Work to do >>
Reproduce the records word for word, starting at the line that contains "Skip to the previous file icon" and stopping after the line that contains "The image size is (1125, 570). pos(760,38)". Omit the pictures.
--- start Data provided ---
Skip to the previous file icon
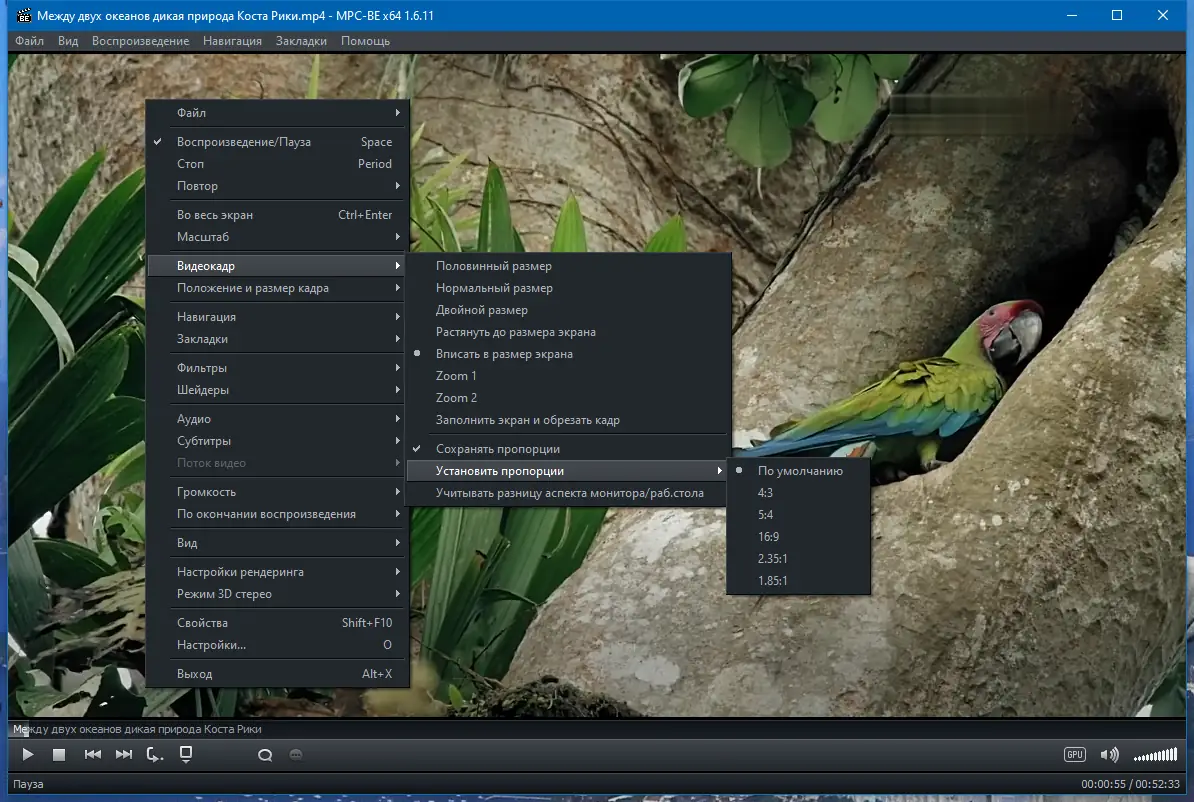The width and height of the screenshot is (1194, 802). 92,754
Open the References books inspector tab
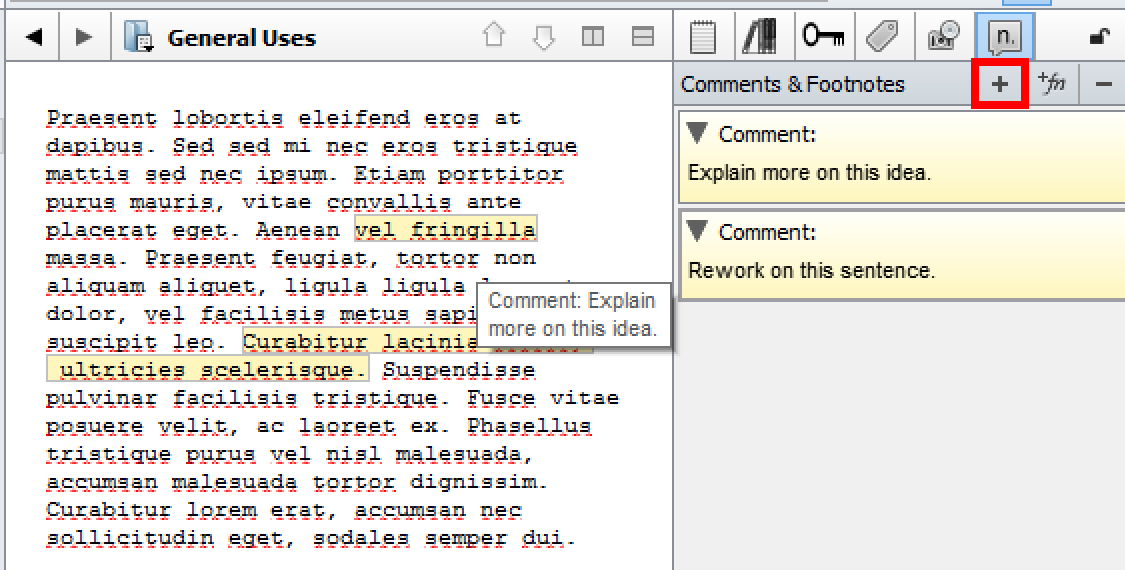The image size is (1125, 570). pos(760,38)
--- end Data provided ---
--- start Data provided ---
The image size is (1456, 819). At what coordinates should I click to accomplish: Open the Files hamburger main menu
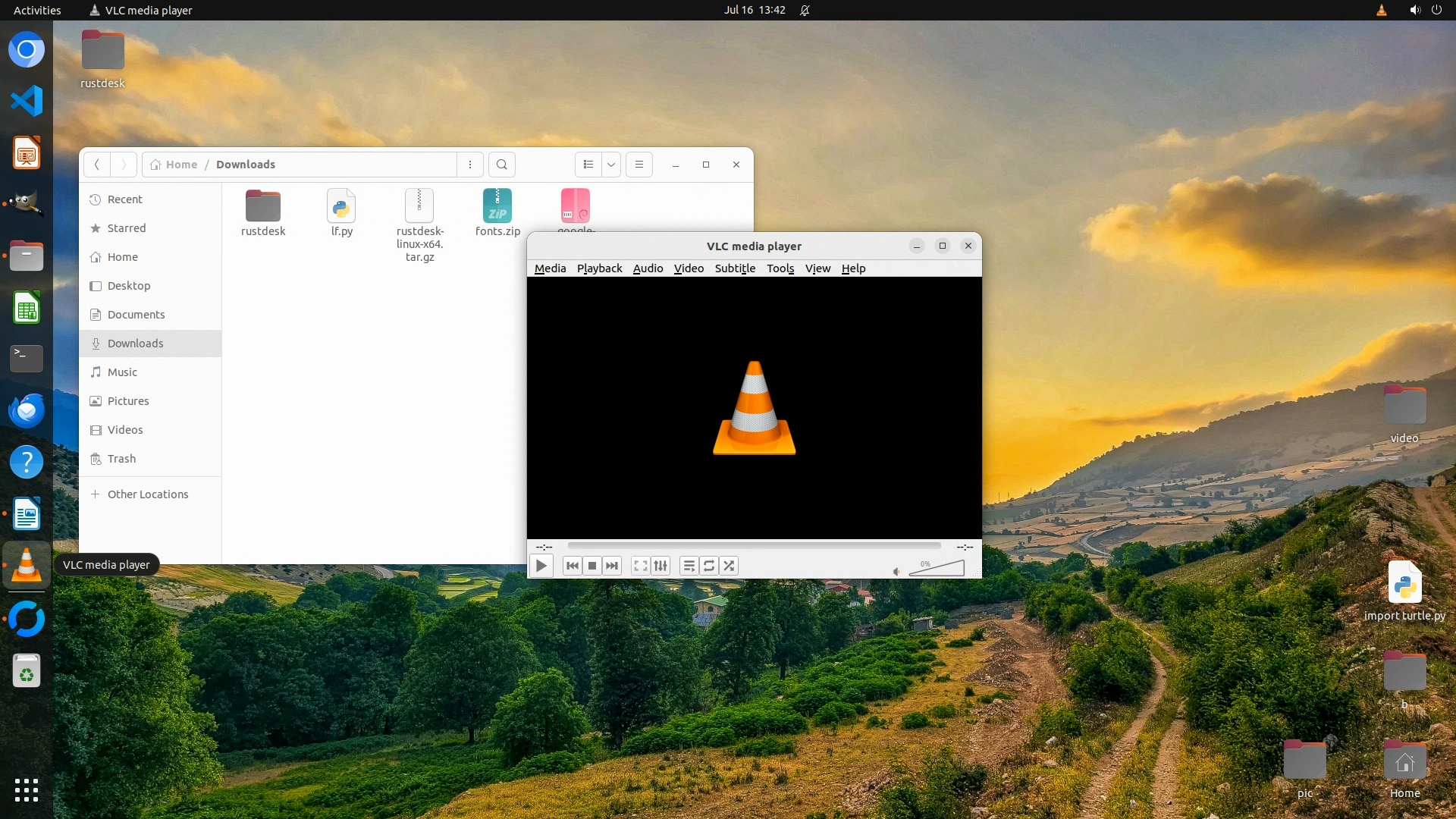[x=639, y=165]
--- end Data provided ---
Full response >>
Skip to the previous file icon
The width and height of the screenshot is (1194, 802). 92,754
Open the References books inspector tab
The image size is (1125, 570). pos(760,38)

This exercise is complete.